How infrastructure and behaviour change go hand in hand

24th November 2022

For the UK to reach net-zero, a balance must be struck between infrastructure and behaviour change, says Natasha Worrall

Transport keeps our society moving, but is the UK’s largest emitter of greenhouse gases. In 2021, passengers in the UK travelled 580bn kilometres, 77% of domestic freight was moved by road, and road transport added 115m tonnes of carbon dioxide to the atmosphere.

The COVID-19 pandemic presented a unique opportunity to build back better. In 2020, walking and cycling levels were radically increased in the short term, with distances travelled on foot increasing by 7% and on bike by 46%, while road traffic dropped by 60%.

Government response

In 2021, responding to the changes seen during the pandemic, the government prepared its Net Zero Strategy to guide the UK to its target of reaching net zero by 2050. The strategy sets out transport-related policies and investment packages that aim to accelerate the shift to electric vehicles, increase public transport use, encourage cycling and walking, and electrify railway lines. Additionally, the House of Lords advised that, to meet the target, we must implement the lessons learnt from the modal shift enabled by pandemic behavioural change.

Public transport

However, the pandemic also set back some of the progress that had been made in public transport, as commuters avoided buses and trains in favour of either working from home or using a private car. In 2022, road traffic levels returned to pre-pandemic levels; in some areas, they are even higher. There are several different reasons for this, including people returning to the office, the removal of COVID-19 travel measures such as pop-up bike lanes, vulnerable people’s preference for using private cars, and loss of confidence in using public transport.

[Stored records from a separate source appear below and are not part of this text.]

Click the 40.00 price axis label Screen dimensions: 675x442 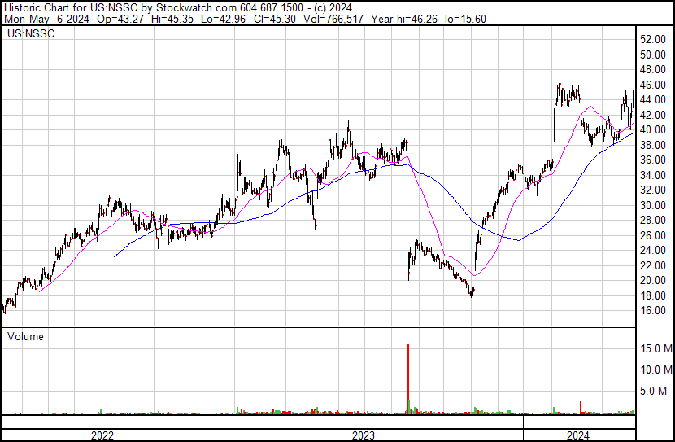pos(653,129)
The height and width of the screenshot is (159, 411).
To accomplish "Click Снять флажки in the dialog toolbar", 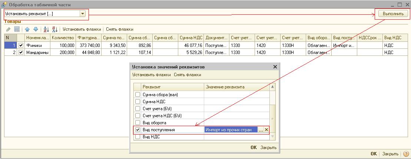I will [x=187, y=75].
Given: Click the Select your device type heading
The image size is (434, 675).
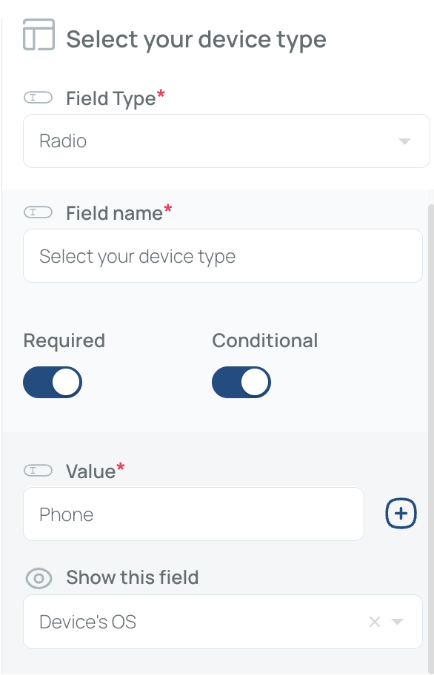Looking at the screenshot, I should [x=196, y=40].
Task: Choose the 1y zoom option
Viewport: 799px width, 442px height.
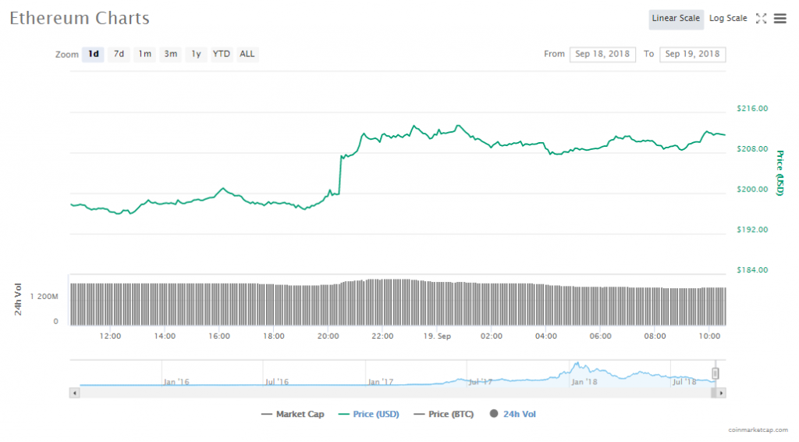Action: [196, 55]

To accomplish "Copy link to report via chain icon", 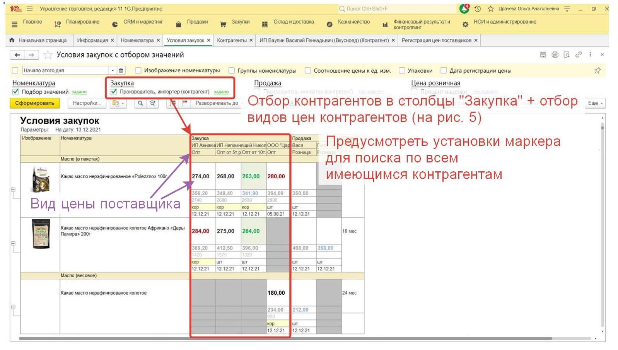I will [579, 55].
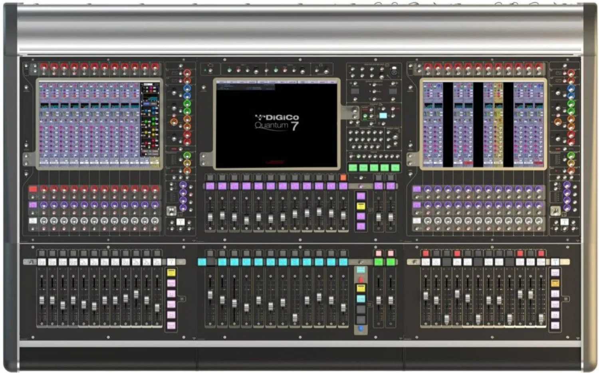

So how do we reap the benefits of the shift we saw in 2020 on a larger scale? The answer is a whole raft of different solutions, from behavioural change and improving public transport’s attractiveness to large-scale infrastructure interventions.

“Without infrastructure, the modal shift cannot be achieved – but without behavioural change, the infrastructure will not be used”

Transport solutions

Transport infrastructure can include new road and rail links, dedicated cycle routes, bus prioritisation measures and the repurposing of existing infrastructure. However, new infrastructure involves embodied carbon, is costly, and can take many years to gain planning approval and be constructed.

Softer measures can include cheaper transport fares, behavioural change campaigns, permanent bus lanes, bus priority measures, improved public transport frequency and dependability, attractive travel facilities, wider pavements, public realm improvements and pedestrianisation of urban areas. However, these softer measures can be politically unfavourable, publicly unpopular and hard to implement in areas where space is constrained.

Globally, cities are responding in different ways. Paris has implemented 50km of new cycle lanes, Germany has temporarily introduced a €9 travel pass and Bristol has pedestrianised parts of the city. It is important to share and learn from these lessons, noting that political, economic, social and environmental drivers shape transport solutions.

Without infrastructure, the modal shift cannot be achieved – but without behavioural change, the infrastructure will not be used. A balance needs to be struck to allow us to reach our net-zero target. The pandemic gave us the opportunity to reshape our entire transport system for all users. Let’s harness the solutions to do just that.

Natasha Worrall, PIEMA, is an assistant project manager at the West of England Combined Authority and an IEMA Futures Steering Group member.